Only the actual bar and seats revolve at this venerable New Orleans landmark hotel in the French Quarter. The service area in the center of the carousel (and the rest of the room) remain stationary. Unless you’re aware of this fact, you will feel more than a little tipsy if you leave your seat to hit the restroom and return to find your place at the bar along with your drink — and your date – taken over by strangers. That’s because the thing moves imperceptibly slowly, completing a single revolution every 15 minutes. The revolving bar was installed at the hotel bar in 1949 in a simple red-and-white striped circus design; a more elaborate version was created during a 1992 renovation.

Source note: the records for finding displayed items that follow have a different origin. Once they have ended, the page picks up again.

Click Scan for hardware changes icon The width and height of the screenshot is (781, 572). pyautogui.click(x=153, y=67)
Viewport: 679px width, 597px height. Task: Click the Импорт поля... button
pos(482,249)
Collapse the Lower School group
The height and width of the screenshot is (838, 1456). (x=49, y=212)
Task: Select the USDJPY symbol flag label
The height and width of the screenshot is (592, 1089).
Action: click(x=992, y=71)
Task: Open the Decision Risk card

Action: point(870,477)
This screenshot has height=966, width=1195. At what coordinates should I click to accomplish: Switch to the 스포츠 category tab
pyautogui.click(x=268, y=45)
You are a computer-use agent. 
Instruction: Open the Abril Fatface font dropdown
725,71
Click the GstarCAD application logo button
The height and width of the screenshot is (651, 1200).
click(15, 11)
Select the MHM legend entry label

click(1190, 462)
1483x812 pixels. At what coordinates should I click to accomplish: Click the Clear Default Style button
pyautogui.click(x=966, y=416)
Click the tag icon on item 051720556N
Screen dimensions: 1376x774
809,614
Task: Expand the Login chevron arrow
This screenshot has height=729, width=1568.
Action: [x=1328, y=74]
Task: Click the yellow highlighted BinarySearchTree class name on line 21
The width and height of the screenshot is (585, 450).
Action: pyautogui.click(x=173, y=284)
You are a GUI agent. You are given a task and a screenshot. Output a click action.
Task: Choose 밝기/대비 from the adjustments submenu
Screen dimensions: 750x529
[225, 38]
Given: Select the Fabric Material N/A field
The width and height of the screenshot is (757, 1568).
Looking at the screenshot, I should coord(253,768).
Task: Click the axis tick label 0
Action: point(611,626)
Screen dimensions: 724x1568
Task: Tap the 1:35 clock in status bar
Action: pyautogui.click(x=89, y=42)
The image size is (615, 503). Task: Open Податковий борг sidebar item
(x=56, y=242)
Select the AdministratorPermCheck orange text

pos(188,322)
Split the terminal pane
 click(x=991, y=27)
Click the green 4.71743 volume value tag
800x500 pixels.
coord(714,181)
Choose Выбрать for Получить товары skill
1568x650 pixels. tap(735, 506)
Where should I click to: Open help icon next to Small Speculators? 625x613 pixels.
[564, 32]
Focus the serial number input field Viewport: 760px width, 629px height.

Louis Prima and Liberace played the room back in the day. Now, sassy bands and jazz trios keep the lounge jumping Thursdays through Saturdays.
The 1886 grand dame Hotel Monteleone was a favorite haunt of Ernest Hemingway, Tennessee Williams, William Faulkner and Eudora Welty. Truman Capote used to boast that he was born in the Monteleone (false: his mother stayed here for a while when she was expecting). It is one of three U.S. hotels designated as Official Literary Landmarks by the Friends of the Library Association — The Plaza and Algonquin in New York City are the other two.
The Vieux Carre cocktail was created here in 1938 by Walter Bergeron, the hotel’s head bartender.